==== RECORDS TO USE ====

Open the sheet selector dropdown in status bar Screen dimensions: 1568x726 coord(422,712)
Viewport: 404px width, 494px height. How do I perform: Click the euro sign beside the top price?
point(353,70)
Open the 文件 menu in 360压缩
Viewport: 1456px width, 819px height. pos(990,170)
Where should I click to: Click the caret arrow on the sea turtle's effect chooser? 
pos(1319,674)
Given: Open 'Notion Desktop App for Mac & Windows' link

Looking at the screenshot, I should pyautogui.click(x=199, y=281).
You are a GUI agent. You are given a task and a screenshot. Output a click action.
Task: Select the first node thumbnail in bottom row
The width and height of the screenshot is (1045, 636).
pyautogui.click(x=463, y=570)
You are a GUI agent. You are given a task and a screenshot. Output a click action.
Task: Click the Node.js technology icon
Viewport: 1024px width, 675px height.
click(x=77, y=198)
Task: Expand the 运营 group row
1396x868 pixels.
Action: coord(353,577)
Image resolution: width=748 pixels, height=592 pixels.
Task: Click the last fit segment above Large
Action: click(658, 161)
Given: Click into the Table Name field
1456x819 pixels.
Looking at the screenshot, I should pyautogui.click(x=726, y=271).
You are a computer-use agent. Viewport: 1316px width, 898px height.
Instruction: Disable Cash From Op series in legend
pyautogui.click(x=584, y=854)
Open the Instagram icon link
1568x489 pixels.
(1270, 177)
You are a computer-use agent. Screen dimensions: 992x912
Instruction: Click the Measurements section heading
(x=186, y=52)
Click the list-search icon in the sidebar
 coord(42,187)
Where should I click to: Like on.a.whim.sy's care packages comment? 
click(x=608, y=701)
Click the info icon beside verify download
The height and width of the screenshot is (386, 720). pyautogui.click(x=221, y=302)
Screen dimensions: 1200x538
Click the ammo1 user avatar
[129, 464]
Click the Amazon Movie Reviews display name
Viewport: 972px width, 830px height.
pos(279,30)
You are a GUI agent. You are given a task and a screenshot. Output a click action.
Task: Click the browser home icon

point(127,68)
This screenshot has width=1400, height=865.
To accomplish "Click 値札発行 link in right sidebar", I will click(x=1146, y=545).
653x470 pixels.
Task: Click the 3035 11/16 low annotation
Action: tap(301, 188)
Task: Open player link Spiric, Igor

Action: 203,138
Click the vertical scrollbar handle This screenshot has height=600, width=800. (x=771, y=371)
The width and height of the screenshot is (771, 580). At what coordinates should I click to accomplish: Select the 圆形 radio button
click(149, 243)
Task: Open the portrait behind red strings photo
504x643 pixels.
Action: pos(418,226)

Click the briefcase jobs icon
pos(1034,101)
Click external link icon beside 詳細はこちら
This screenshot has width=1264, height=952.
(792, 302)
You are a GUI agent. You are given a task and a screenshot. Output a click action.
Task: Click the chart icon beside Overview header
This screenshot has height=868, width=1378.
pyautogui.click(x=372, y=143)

====

**YOUR INSTRUCTIONS**. Copy these records line for line, with nothing changed.

**SOLUTION TO THE PROBLEM**.
Open the sheet selector dropdown in status bar Screen dimensions: 1568x726 coord(422,712)
Viewport: 404px width, 494px height. How do I perform: Click the euro sign beside the top price?
point(353,70)
Open the 文件 menu in 360压缩
Viewport: 1456px width, 819px height. pos(990,170)
Where should I click to: Click the caret arrow on the sea turtle's effect chooser? 
pos(1319,674)
Given: Open 'Notion Desktop App for Mac & Windows' link

Looking at the screenshot, I should pyautogui.click(x=199, y=281).
You are a GUI agent. You are given a task and a screenshot. Output a click action.
Task: Select the first node thumbnail in bottom row
The width and height of the screenshot is (1045, 636).
pyautogui.click(x=463, y=570)
You are a GUI agent. You are given a task and a screenshot. Output a click action.
Task: Click the Node.js technology icon
Viewport: 1024px width, 675px height.
click(x=77, y=198)
Task: Expand the 运营 group row
1396x868 pixels.
Action: coord(353,577)
Image resolution: width=748 pixels, height=592 pixels.
Task: Click the last fit segment above Large
Action: click(658, 161)
Given: Click into the Table Name field
1456x819 pixels.
Looking at the screenshot, I should pyautogui.click(x=726, y=271).
You are a computer-use agent. Viewport: 1316px width, 898px height.
Instruction: Disable Cash From Op series in legend
pyautogui.click(x=584, y=854)
Open the Instagram icon link
1568x489 pixels.
(1270, 177)
You are a computer-use agent. Screen dimensions: 992x912
Instruction: Click the Measurements section heading
(x=186, y=52)
Click the list-search icon in the sidebar
 coord(42,187)
Where should I click to: Like on.a.whim.sy's care packages comment? 
click(x=608, y=701)
Click the info icon beside verify download
The height and width of the screenshot is (386, 720). pyautogui.click(x=221, y=302)
Screen dimensions: 1200x538
Click the ammo1 user avatar
[129, 464]
Click the Amazon Movie Reviews display name
Viewport: 972px width, 830px height.
pos(279,30)
You are a GUI agent. You are given a task and a screenshot. Output a click action.
Task: Click the browser home icon

point(127,68)
This screenshot has width=1400, height=865.
To accomplish "Click 値札発行 link in right sidebar", I will click(x=1146, y=545).
653x470 pixels.
Task: Click the 3035 11/16 low annotation
Action: tap(301, 188)
Task: Open player link Spiric, Igor

Action: 203,138
Click the vertical scrollbar handle This screenshot has height=600, width=800. (x=771, y=371)
The width and height of the screenshot is (771, 580). At what coordinates should I click to accomplish: Select the 圆形 radio button
click(149, 243)
Task: Open the portrait behind red strings photo
504x643 pixels.
Action: pos(418,226)

Click the briefcase jobs icon
pos(1034,101)
Click external link icon beside 詳細はこちら
This screenshot has width=1264, height=952.
(792, 302)
You are a GUI agent. You are given a task and a screenshot. Output a click action.
Task: Click the chart icon beside Overview header
This screenshot has height=868, width=1378.
pyautogui.click(x=372, y=143)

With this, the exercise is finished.